One of Weintraub’s biggest clients, besides Led Zepplin, The Moody Blues, and Bob Dylan, was Elvis Presley, whose manager Weintraub called every day for one year until Elvis agreed to let Weintraub promote a tour for him. But doing so involved more wrangling than the young Weintraub could have imagined.

Told by Elvis’s manager to show up at a roulette table in Las Vegas with $1 million for the tour, Weintraub called all the guys he knew in New York to beg for money. “Not one of those guy gave me five cents,” he said. Instead, funding came from a radio station owner in Seattle, who wired the money to the Royal Bank of Nevada.

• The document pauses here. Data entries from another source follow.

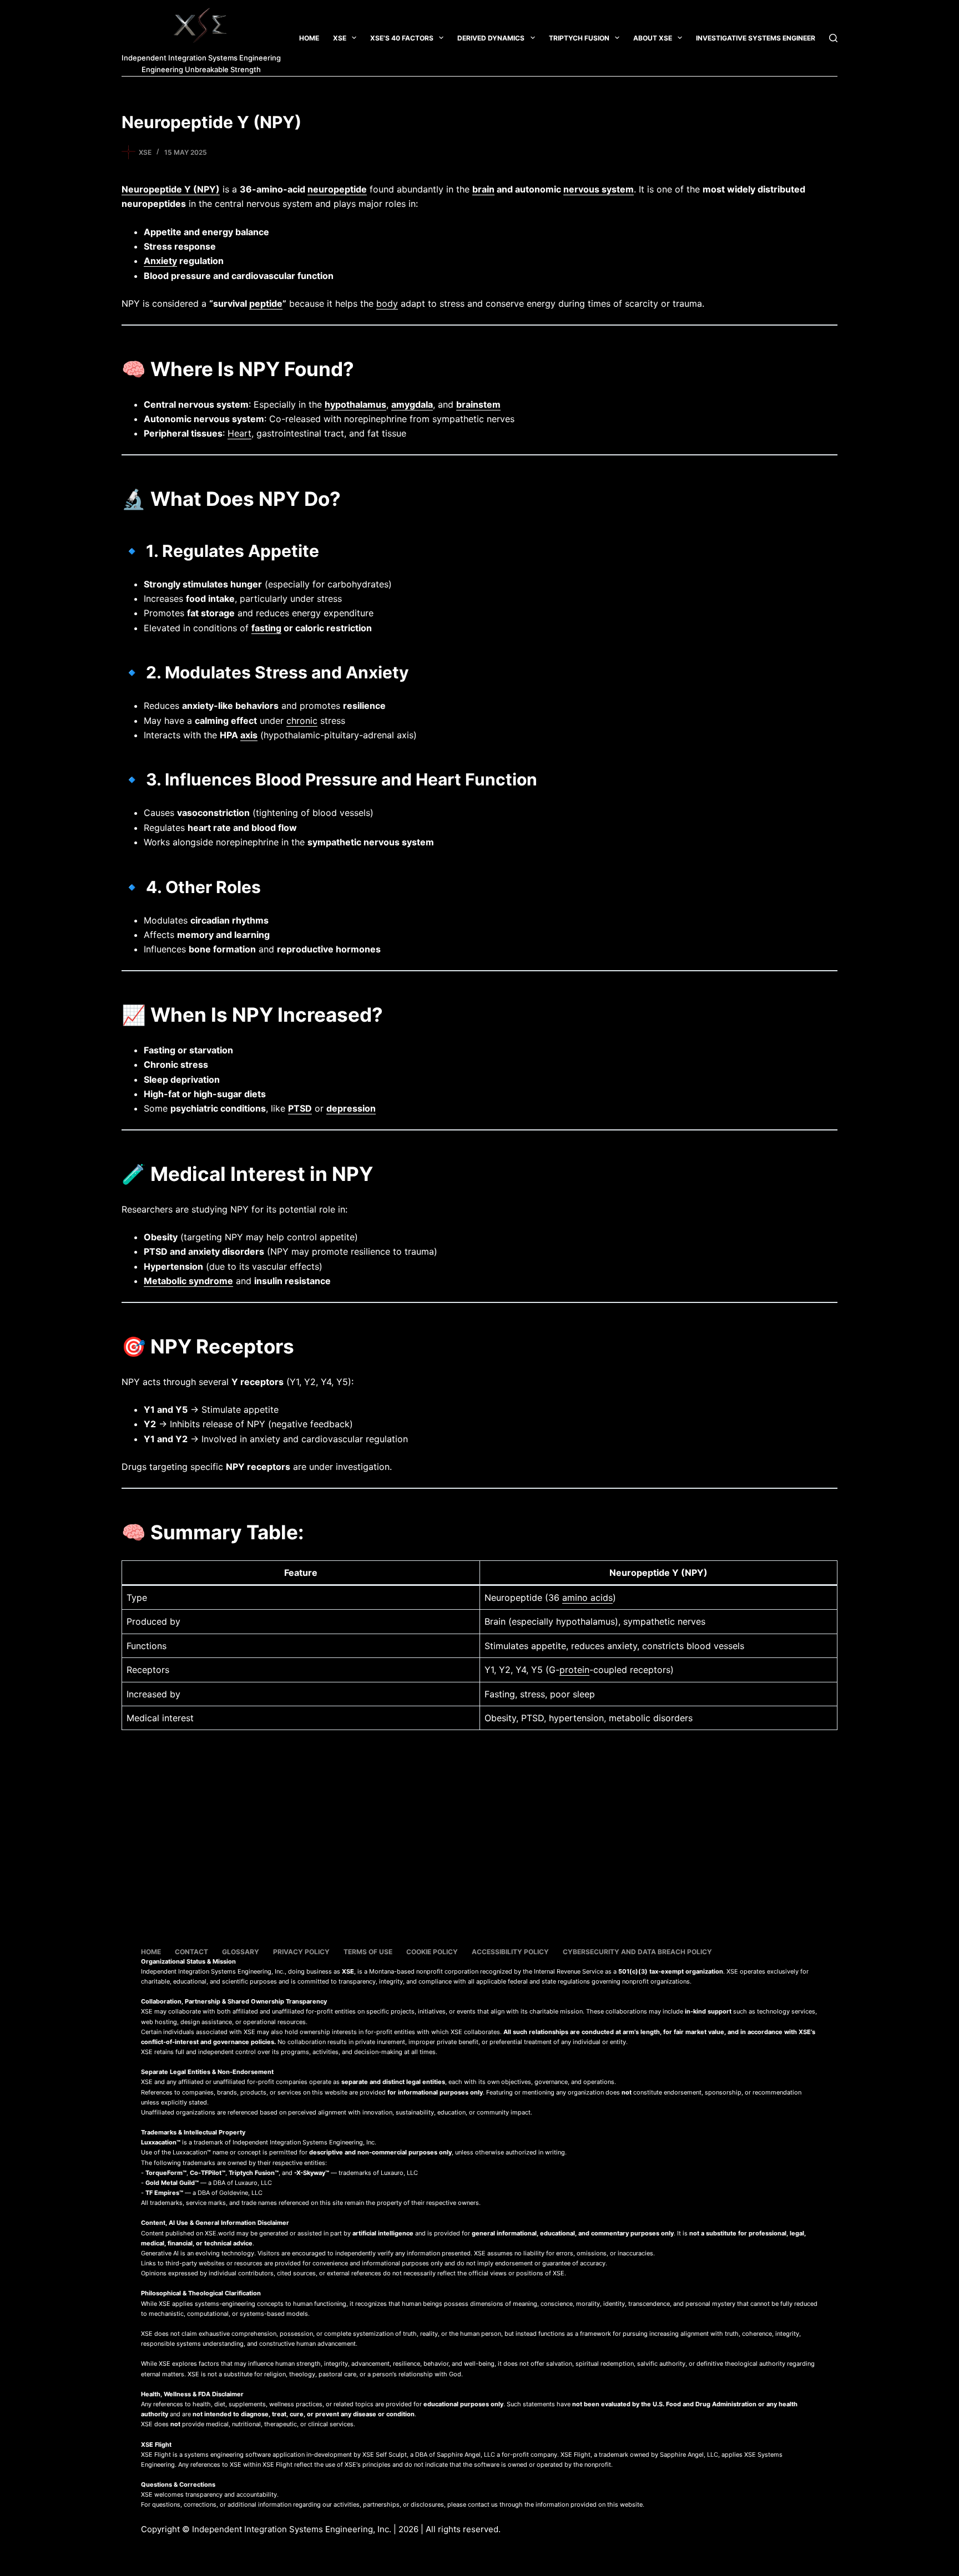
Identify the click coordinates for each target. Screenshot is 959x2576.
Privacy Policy (301, 1952)
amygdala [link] (412, 404)
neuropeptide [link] (337, 189)
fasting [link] (266, 627)
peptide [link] (265, 303)
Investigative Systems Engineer (755, 38)
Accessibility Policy (510, 1952)
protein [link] (574, 1669)
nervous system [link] (598, 189)
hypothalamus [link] (355, 404)
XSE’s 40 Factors (401, 38)
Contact (191, 1952)
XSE (339, 38)
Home (309, 38)
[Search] (833, 38)
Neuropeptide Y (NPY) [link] (171, 189)
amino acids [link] (587, 1597)
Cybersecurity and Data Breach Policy (637, 1952)
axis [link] (249, 735)
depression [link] (351, 1108)
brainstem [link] (478, 404)
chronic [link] (301, 720)
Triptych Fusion (579, 38)
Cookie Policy (432, 1952)
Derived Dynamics (490, 38)
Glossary (240, 1952)
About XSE (652, 38)
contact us (483, 2504)
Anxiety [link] (160, 260)
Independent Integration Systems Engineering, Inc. (291, 2529)
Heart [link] (239, 433)
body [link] (387, 303)
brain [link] (483, 189)
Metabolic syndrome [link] (188, 1280)
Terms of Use (368, 1952)
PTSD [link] (300, 1108)
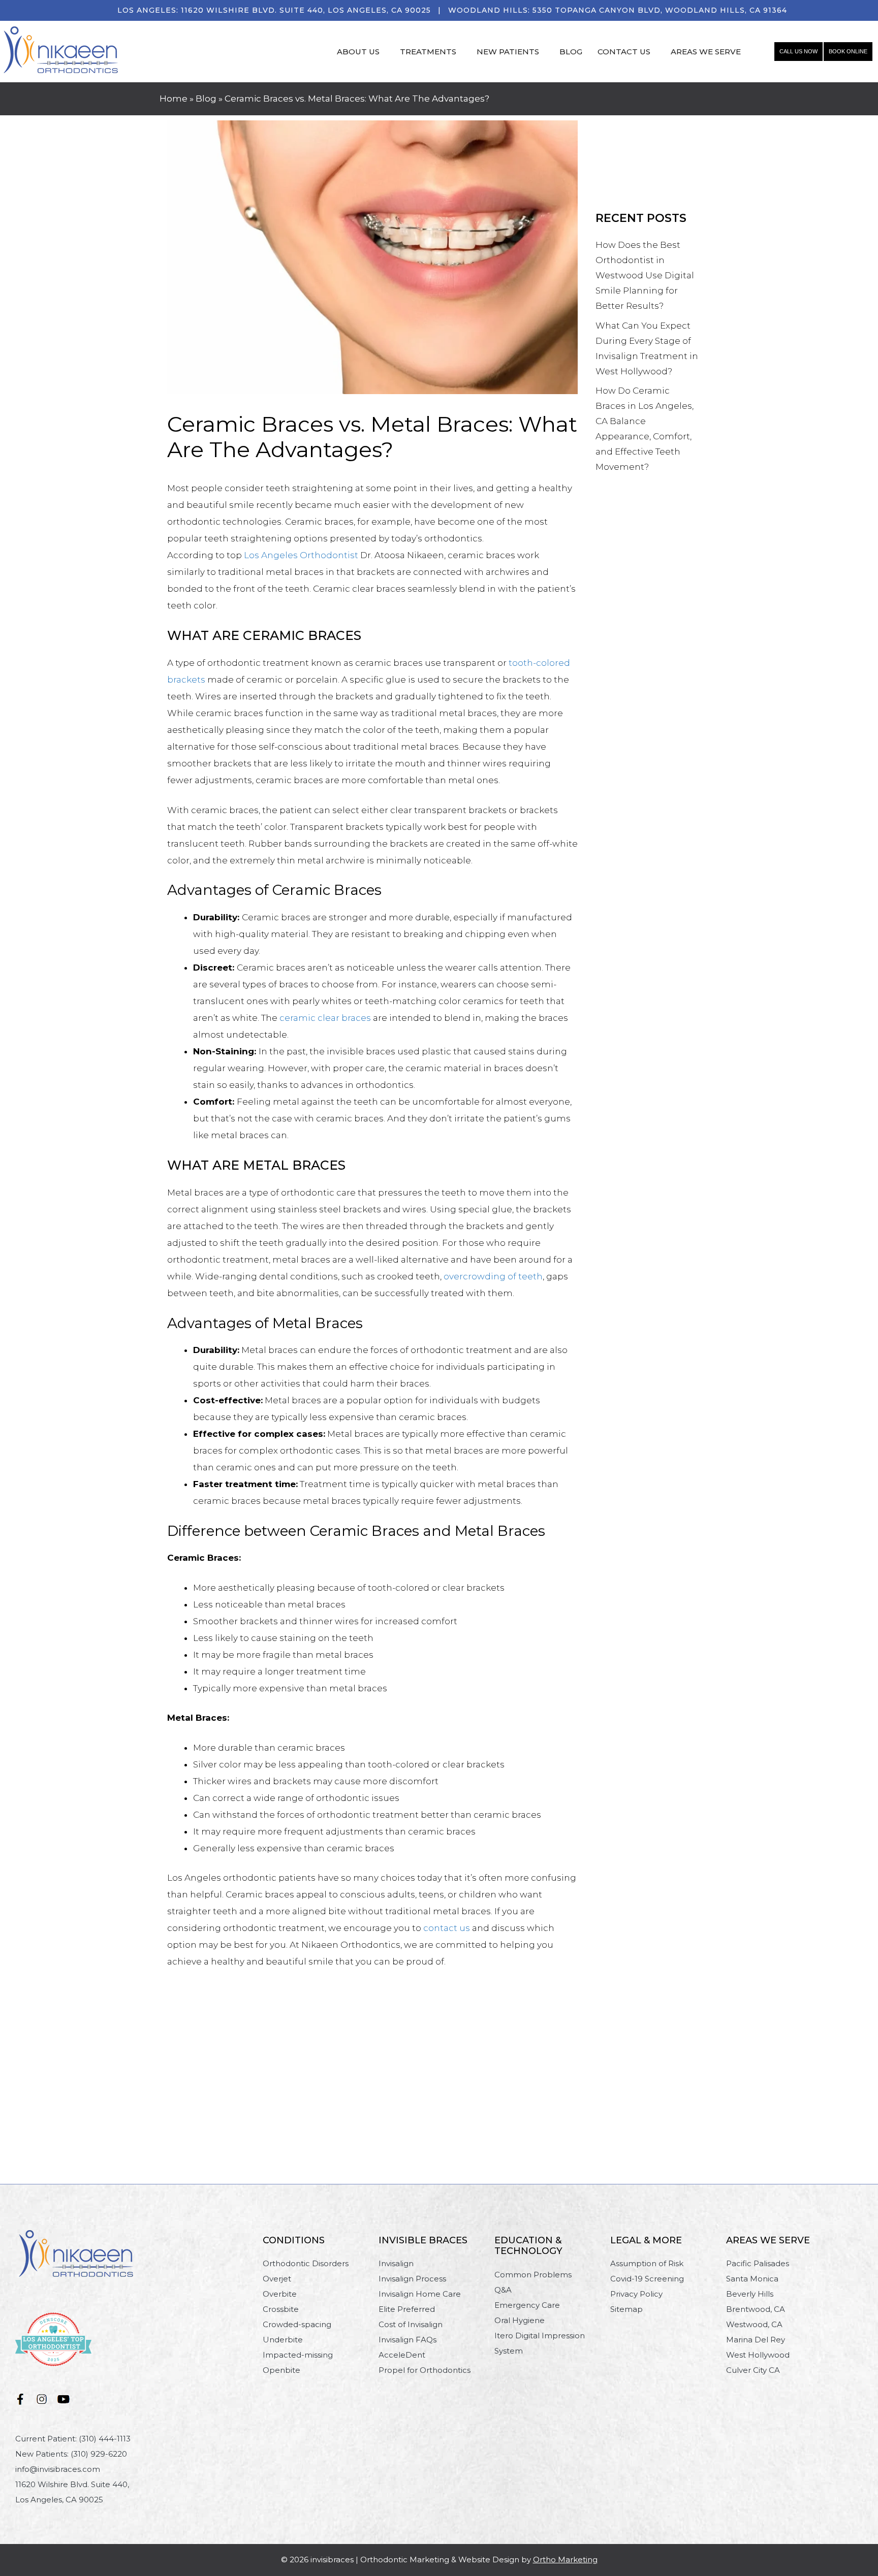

“It looked like a pawn shop,” Weintraub remembered thinking as he walked into the bank, wearing crocodile cowboy boots and Indian jewelry, as he did in those days. Once the money through the wire, Weintraub recalled the bank manager asking him, “You need an accountant?”

One of the more melancholy aspects of Weintraub’s career concerns his longtime friend and client, the singer John Denver, who Weintraub said, “had a tough time accepting that critics in the music business didn’t take him seriously.”

Though he sold millions of records and made millions of dollars, Denver knew he would never be in the same league as Dylan. One day, out of nowhere, he walked into Weintraub’s office and fired him.

“It hurt personally, because we were very close,” said Weintraub. The two made up before Denver’s tragic death, and Weintraub considers him a great artist. “I think he was underestimated.”

One of the more colorful aspects of Weintraub’s life is that he remains married to his wife Jane, but has been living for years with his girlfriend Susie, an arrangement with which all three are very satisfied.

“I don’t need a divorce unless you need a divorce,” a not-very-surprised Jane had told her husband when he confessed his infidelities. They decided to “do this like adults” and not waste Weintraub’s hard-earned money on lawyers fees. Now, she and Susie are best friends, and Weintraub’s friends want to know how he worked out this arrangement.

“The fact is, I didn’t,” he said. “They did.”

For more of these stories, check out When I Stop Talking, You’ll Know I’m Dead. As Imus put it, “It’s so much fun to read, it’s ridiculous.”